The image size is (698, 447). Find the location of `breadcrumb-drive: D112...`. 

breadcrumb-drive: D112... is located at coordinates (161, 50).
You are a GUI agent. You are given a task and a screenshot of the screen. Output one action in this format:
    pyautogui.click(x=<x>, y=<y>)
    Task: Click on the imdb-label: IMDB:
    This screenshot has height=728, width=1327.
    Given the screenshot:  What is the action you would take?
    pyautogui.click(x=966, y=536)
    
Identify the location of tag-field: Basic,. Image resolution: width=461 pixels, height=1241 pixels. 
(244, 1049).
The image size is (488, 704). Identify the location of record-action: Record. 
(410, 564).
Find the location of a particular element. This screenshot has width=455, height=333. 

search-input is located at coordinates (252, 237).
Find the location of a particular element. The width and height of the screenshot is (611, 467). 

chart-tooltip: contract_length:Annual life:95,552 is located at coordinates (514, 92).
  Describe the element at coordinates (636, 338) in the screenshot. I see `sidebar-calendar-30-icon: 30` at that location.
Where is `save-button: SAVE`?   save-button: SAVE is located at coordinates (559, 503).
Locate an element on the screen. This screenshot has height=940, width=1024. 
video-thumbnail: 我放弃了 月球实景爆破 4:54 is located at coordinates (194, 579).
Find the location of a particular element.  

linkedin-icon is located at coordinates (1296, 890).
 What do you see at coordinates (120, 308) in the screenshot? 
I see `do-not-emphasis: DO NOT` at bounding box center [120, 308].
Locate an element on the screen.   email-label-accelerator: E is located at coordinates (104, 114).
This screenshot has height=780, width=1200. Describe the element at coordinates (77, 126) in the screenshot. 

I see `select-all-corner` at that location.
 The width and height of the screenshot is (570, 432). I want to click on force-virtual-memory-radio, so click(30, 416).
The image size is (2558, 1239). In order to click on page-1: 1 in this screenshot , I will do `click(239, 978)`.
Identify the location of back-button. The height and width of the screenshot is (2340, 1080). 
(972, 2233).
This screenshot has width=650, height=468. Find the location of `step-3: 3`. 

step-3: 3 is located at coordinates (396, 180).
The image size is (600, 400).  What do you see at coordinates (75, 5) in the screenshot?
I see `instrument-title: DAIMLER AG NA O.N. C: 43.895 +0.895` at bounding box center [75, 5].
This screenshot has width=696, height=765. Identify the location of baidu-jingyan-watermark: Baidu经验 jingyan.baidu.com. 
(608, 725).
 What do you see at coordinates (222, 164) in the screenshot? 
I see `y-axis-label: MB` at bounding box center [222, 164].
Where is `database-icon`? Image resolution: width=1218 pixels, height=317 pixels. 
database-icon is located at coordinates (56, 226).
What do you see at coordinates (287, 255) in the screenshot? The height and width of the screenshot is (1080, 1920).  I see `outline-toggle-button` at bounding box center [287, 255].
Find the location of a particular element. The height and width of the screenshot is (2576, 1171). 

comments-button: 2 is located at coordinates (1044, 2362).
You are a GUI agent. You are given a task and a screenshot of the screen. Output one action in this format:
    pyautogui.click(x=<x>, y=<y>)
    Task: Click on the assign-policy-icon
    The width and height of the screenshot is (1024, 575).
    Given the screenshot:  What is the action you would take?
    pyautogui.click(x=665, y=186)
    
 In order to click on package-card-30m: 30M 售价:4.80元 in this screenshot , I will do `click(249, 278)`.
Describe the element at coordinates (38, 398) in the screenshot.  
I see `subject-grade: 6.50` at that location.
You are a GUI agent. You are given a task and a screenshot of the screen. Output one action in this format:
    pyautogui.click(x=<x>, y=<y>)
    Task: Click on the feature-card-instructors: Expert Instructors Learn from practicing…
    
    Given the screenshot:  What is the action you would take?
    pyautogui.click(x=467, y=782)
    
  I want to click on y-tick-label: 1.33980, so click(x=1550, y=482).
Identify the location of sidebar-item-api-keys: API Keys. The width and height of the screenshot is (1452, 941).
────
About this task:
Rewrite all of the records above, replacing "GUI agent" with "desktop automation agent" wherever it occurs and leaving everything else unchanged.

Written response:
The image size is (698, 447). Find the location of `breadcrumb-drive: D112...`. 

breadcrumb-drive: D112... is located at coordinates (161, 50).
You are a desktop automation agent. You are given a task and a screenshot of the screen. Output one action in this format:
    pyautogui.click(x=<x>, y=<y>)
    Task: Click on the imdb-label: IMDB:
    This screenshot has height=728, width=1327.
    Given the screenshot:  What is the action you would take?
    pyautogui.click(x=966, y=536)
    
Identify the location of tag-field: Basic,. Image resolution: width=461 pixels, height=1241 pixels. 
(244, 1049).
The image size is (488, 704). Identify the location of record-action: Record. 
(410, 564).
Find the location of a particular element. This screenshot has width=455, height=333. 

search-input is located at coordinates (252, 237).
Find the location of a particular element. The width and height of the screenshot is (611, 467). 

chart-tooltip: contract_length:Annual life:95,552 is located at coordinates (514, 92).
  Describe the element at coordinates (636, 338) in the screenshot. I see `sidebar-calendar-30-icon: 30` at that location.
Where is `save-button: SAVE`?   save-button: SAVE is located at coordinates (559, 503).
Locate an element on the screen. This screenshot has height=940, width=1024. 
video-thumbnail: 我放弃了 月球实景爆破 4:54 is located at coordinates (194, 579).
Find the location of a particular element.  

linkedin-icon is located at coordinates (1296, 890).
 What do you see at coordinates (120, 308) in the screenshot? 
I see `do-not-emphasis: DO NOT` at bounding box center [120, 308].
Locate an element on the screen.   email-label-accelerator: E is located at coordinates (104, 114).
This screenshot has height=780, width=1200. Describe the element at coordinates (77, 126) in the screenshot. 

I see `select-all-corner` at that location.
 The width and height of the screenshot is (570, 432). I want to click on force-virtual-memory-radio, so click(30, 416).
The image size is (2558, 1239). In order to click on page-1: 1 in this screenshot , I will do `click(239, 978)`.
Identify the location of back-button. The height and width of the screenshot is (2340, 1080). 
(972, 2233).
This screenshot has width=650, height=468. Find the location of `step-3: 3`. 

step-3: 3 is located at coordinates (396, 180).
The image size is (600, 400).  What do you see at coordinates (75, 5) in the screenshot?
I see `instrument-title: DAIMLER AG NA O.N. C: 43.895 +0.895` at bounding box center [75, 5].
This screenshot has width=696, height=765. Identify the location of baidu-jingyan-watermark: Baidu经验 jingyan.baidu.com. 
(608, 725).
 What do you see at coordinates (222, 164) in the screenshot? 
I see `y-axis-label: MB` at bounding box center [222, 164].
Where is `database-icon`? Image resolution: width=1218 pixels, height=317 pixels. 
database-icon is located at coordinates (56, 226).
What do you see at coordinates (287, 255) in the screenshot? The height and width of the screenshot is (1080, 1920).  I see `outline-toggle-button` at bounding box center [287, 255].
Find the location of a particular element. The height and width of the screenshot is (2576, 1171). 

comments-button: 2 is located at coordinates (1044, 2362).
You are a desktop automation agent. You are given a task and a screenshot of the screen. Output one action in this format:
    pyautogui.click(x=<x>, y=<y>)
    Task: Click on the assign-policy-icon
    The width and height of the screenshot is (1024, 575).
    Given the screenshot:  What is the action you would take?
    pyautogui.click(x=665, y=186)
    
 In order to click on package-card-30m: 30M 售价:4.80元 in this screenshot , I will do `click(249, 278)`.
Describe the element at coordinates (38, 398) in the screenshot.  
I see `subject-grade: 6.50` at that location.
You are a desktop automation agent. You are given a task and a screenshot of the screen. Output one action in this format:
    pyautogui.click(x=<x>, y=<y>)
    Task: Click on the feature-card-instructors: Expert Instructors Learn from practicing…
    
    Given the screenshot:  What is the action you would take?
    pyautogui.click(x=467, y=782)
    
  I want to click on y-tick-label: 1.33980, so click(x=1550, y=482).
Identify the location of sidebar-item-api-keys: API Keys. The width and height of the screenshot is (1452, 941).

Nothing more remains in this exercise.